Everyone has their preferred way of writing code. It may be something as simple as deciding whether to put a “{“ on the same line as the function name or on the next line.

It’s fine to write in your preferred way when writing personal scripts that only you will use. But when writing company scripts, all scripts need to be formatted the exact same way. Having consistent formatting throughout your entire script library ensures that whoever is reading the script does not have to waste time making sense of your non-indented mess of a script (but I’m not judging).

Handle Different Paths and Working Directories

Scripts may fail to run against a server because the file path specified in the script did not match the actual file path on the server. Path management is a complex issue as each system may have a different file structure.

To avoid errors, you could (for example) write a function to open a file dialog window that’ll allow you to manually select a file (perhaps by following these instructions for how to create an open file/folder dialog box with PowerShell). However, that kind of defeats the purpose of automation.

Instead, use Environment Variables to avoid setting specific paths. For example, instead of assuming “C:\”, use “$env:SystemDrive” to get set the location to your System Drive. (You can learn how to use environment variables by reading Microsoft’s documentation.) Once you’ve specified your paths, make sure to test them using the “Test-Path” function.

Error Handling

Remember the mantra: “Everything I write will fail.” This will help with error handling.

A failure could be something as simple as not being able to find the location of “cute-otters.jpg” or something far more serious, such as a setting not applying correctly, leading to a spiral of misconfigured servers.

PowerShell supports a simple but powerful “Try/Catch” function that will try to execute a command and catch any errors that occur.

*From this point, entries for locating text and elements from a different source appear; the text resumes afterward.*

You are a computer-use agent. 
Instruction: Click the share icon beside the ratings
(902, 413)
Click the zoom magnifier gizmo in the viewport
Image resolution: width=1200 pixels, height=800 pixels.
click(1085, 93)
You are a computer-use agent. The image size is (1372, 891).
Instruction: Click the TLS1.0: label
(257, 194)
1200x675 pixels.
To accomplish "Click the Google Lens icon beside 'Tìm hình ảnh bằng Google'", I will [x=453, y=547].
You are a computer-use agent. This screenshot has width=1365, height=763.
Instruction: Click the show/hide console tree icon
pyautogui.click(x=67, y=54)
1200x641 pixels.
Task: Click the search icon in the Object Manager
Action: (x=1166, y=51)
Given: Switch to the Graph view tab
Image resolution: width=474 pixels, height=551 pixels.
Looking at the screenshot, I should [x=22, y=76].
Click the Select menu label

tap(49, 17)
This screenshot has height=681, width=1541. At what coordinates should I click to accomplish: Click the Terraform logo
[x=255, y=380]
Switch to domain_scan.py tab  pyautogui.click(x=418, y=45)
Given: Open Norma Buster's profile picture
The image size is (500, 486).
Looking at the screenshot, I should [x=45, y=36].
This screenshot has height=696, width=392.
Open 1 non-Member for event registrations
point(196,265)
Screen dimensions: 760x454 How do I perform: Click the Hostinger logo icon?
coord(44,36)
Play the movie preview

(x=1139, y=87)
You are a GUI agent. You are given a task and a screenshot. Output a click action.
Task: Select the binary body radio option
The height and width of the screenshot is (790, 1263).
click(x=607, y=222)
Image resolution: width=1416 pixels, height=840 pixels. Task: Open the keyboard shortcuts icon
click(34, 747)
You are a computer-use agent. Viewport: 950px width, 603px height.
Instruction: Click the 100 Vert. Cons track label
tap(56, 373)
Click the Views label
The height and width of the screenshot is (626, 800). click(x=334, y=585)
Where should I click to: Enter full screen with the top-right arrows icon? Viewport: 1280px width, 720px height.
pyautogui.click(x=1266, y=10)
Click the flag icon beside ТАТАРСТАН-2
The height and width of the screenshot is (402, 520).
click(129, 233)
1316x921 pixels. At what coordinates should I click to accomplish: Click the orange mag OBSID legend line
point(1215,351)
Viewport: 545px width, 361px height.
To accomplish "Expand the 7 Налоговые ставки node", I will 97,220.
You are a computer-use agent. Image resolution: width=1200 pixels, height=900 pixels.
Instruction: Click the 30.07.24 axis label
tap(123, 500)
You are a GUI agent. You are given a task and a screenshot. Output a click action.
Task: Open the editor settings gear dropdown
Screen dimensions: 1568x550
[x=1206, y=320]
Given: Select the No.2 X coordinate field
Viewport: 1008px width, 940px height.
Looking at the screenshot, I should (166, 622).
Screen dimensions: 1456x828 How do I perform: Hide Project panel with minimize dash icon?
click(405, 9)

Once you “catch” an error, you can use “Flow Control” to decide how the script should proceed. Using clear flow control will make your script much more readable by clearly defining what will happen in specified scenarios. For example:

## Source:

catch [DivideByZeroException]
 Write-Information “Divide by zero exception”
catch [System.Net.WebException],[System.Exception]
 Write-Warning “Other exception”
Write-Information “cleaning up …”

Split Your Scripts

It’s a fact that shorter scripts are easier to read and edit, especially for your low-XP engineers. That’s not the only benefit though. Shorter scripts also take less time and fewer resources to execute.

How long your script should be coming down to what we discussed before: the script’s purpose. When writing new scripts or editing existing scripts, ask yourself:

  • What does the script need to do? 
  • If the script does more than one thing, do you really need those functions in the same script?
  • What system will the script run on?
  • Can you afford to run a script that may take hours to complete?

Those may seem like common sense things, but software and script bloat are common issues that can easily sneak into your systems. You can avoid this by splitting scripts into smaller, more manageable parts.

Conclusion: The Perfect Script

As I said in the introduction, the perfect script is one that all members of your team can understand, use, and modify. It can easily change and evolve alongside your team and organizational needs.  

Using the practices outlined in this article, your 1000+ XP engineers should be able to write scripts that your more junior (<1000XP) engineers can easily understand, learn from, and most importantly feel comfortable editing/updating. This level of comfort is necessary for your team to level up their PowerShell faster and be able to tackle complex issues while continuously improving your scripts.